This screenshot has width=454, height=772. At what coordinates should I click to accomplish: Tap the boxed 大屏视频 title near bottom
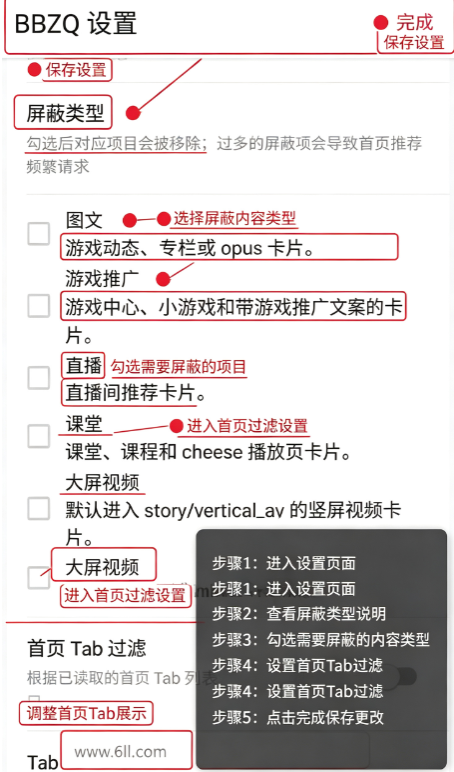[x=103, y=567]
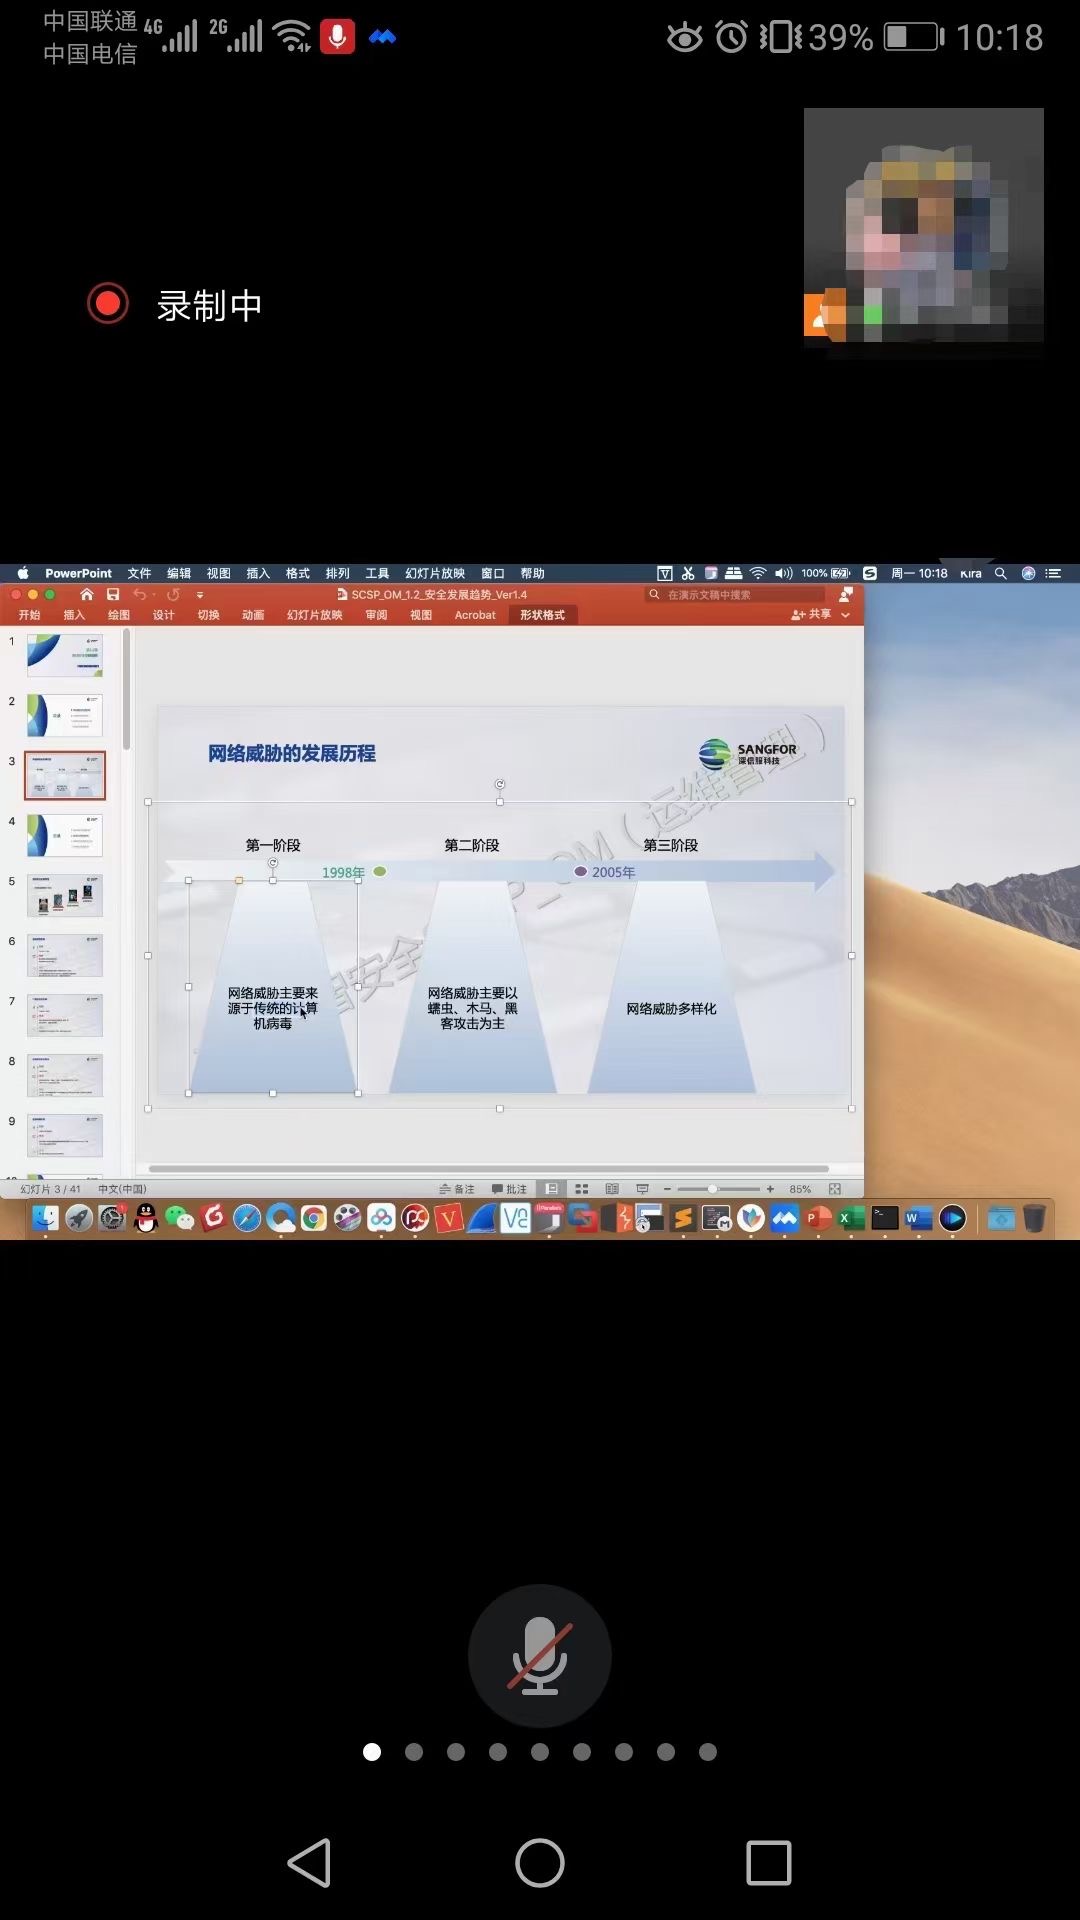This screenshot has width=1080, height=1920.
Task: Unmute the crossed-out microphone button
Action: [x=540, y=1656]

——

▶ Task: Reproduce the whole listing verbatim and keep all pictures out of it.

▶ Answer section:
This screenshot has width=454, height=772. At what coordinates should I click to accomplish: Tap the boxed 大屏视频 title near bottom
[x=103, y=567]
This screenshot has width=1080, height=1920.
Task: Unmute the crossed-out microphone button
Action: [x=540, y=1656]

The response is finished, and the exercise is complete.